Document passage:
○ ○ ○ ○ ○

Interviewer: what would you say is your biggest weakness?
Me: [wearing my wife’s wedding dress] laundry
What did parents do before smart phones, hold their babies with two hands or something?
As if it weren’t bad enough being stuck inside this increasingly failing meat chassis, why’s the calcium scaffolding gotta be weakening too?
Shall i compare thee to a summers day? For thou maketh me sweaty and bloody irritable
I dreamt I was drowning in the ocean, and woke up spitting on my pillow.
So yeah, you can say I get pretty wet n wild in bed.
i’d rather hurl myself into an active volcano
-me politely declining dates
Barbie gave me unrealistic body standards like that my head would fall off.
I beg you to euthanise me
I’ve never used survival skills while lost on a hike in the woods, but once I ate 3 Snicker’s Bars trying to find my way out of a Walmart.
“I’m so lucky to have you.”— Me to my hand.
No, it’s not what you think.
I just watched Hook.
If you guys are missing any mugs, they’re all on my husband’s nightstand
“tell me doc, is it bad news?”
“you’ve got piles”
…
“piles of health that is! LOL”
…
“except in your legs. gonna have to amputate those”
i’m so sick of this guy
If it weren’t for this whole job thingy that pays me money I’d become a professional nap taker.
STORY TIME
my skin is a few shades darker than my siblings on either side, so I stood out.
one time when I was about 5, a woman looked at all of us and asked
“are you tan from the sun!?”
and i said
“no i’m nate from earth”
Once you commit to the idea of a closed casket funeral it really takes a lot of pressure off how you live your life.
No friends? What about those visits to your place from Amazon and FedEx?
How to make it rain:
-Hang washing out
-Wash car
-Decide against umbrella
-Nip out for lunch
-Plan barbecue
-Style hair
-Go to seaside
-Water all your plants
-Open the sunroof
-Take a day off
-Have windows cleaned
-Paint fence
-Put cushions out
-Say “should be a nice day”
Accidentally spilled some rice on my iPhone, so am now going to have to leave it submerged in water overnight.
Me: I don’t believe the world is round…
Flat Earthers: *getting visibly excited*
Me: …because it’s actually an oblate spheroid
Flat Earthers: Is that…how flat is that
Imagine being a witch and you’re all excited because you just brewed up a wicked potion but then you realize now you gotta clean out that cauldron and it’s too big for the dishwasher ugh
I owe my mom for pretty much all of who I am.
So, if you’re looking for someone to blame, there you go.
I can’t remember where I parked my car an hour ago but I can recall how stupid I was at 20. Please God erase that memory & bring back my car
I don’t know who’s having a worse day, the bird that’s repeatedly flying into my dining room window or my dog.
Me: It isn’t Max on the original Mad Max movie poster. It’s his friend Goose
Priest: Would anyone else like to say a few words? Perhaps about the deceased this time?
You kids and your fancy Google searches. This World Book Encyclopedia got me through all six years of high school.
Watch out for scammers…if you see my profile pic or name asking for money and nudes, that’s not me. I’d only ask for nudes and recipes
Gin and tonic is weird, sometimes I need a lime wedge and sometimes I need to tell everyone what’s on my mind and then pass out.

○ ○ ○ ○ ○

Set task: Repeat the collection of jokes word for word, everything from "i’d rather hurl" down to "to my hand.". The lines that come next are separate material with no connection to the collection of jokes.

Data excerpt:
○ ○ ○ ○ ○

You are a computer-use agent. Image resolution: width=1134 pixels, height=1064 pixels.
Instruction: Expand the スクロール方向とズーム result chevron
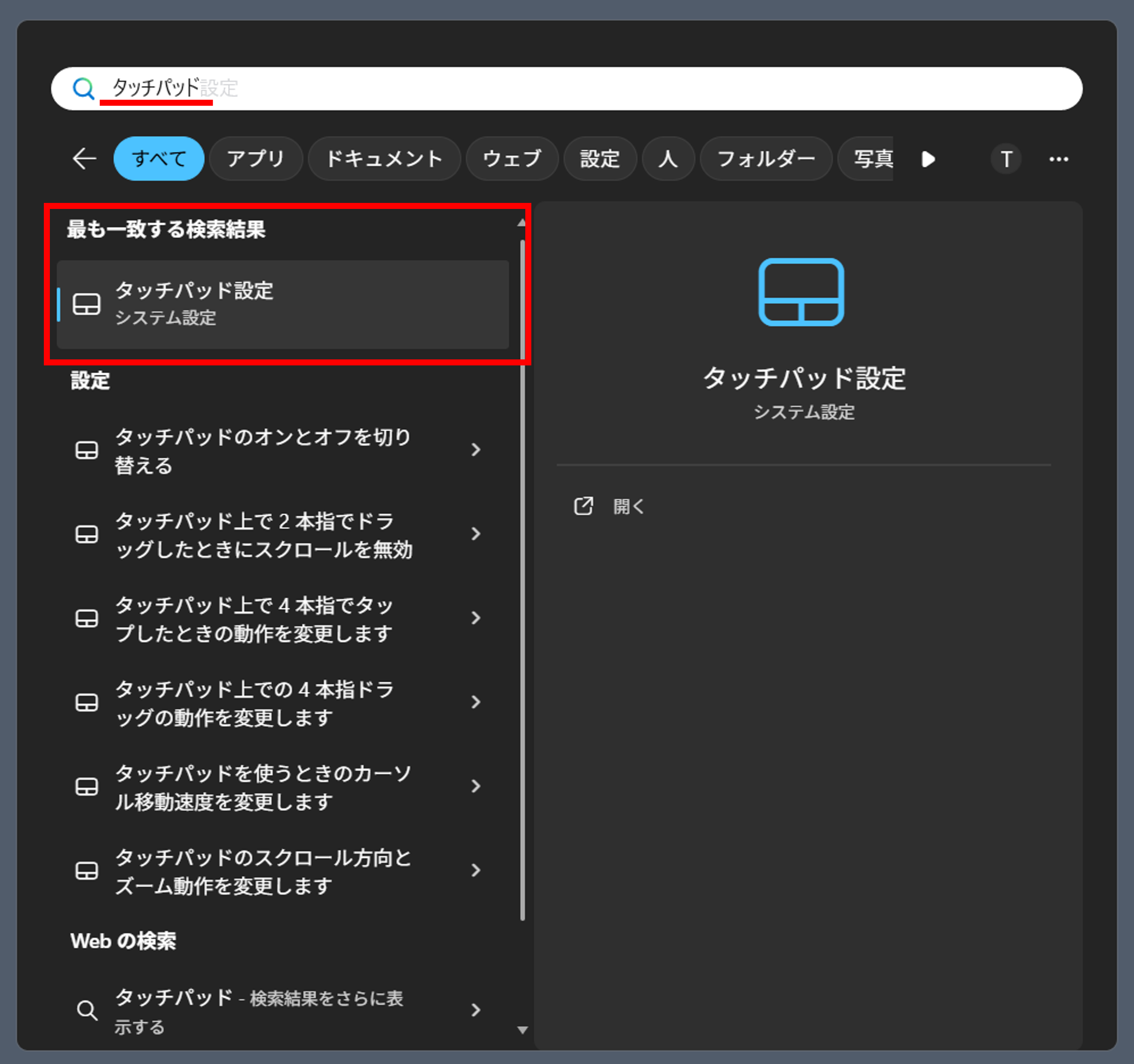tap(476, 871)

○ ○ ○ ○ ○

Reply to the task:
i’d rather hurl myself into an active volcano
-me politely declining dates
Barbie gave me unrealistic body standards like that my head would fall off.
I beg you to euthanise me
I’ve never used survival skills while lost on a hike in the woods, but once I ate 3 Snicker’s Bars trying to find my way out of a Walmart.
“I’m so lucky to have you.”— Me to my hand.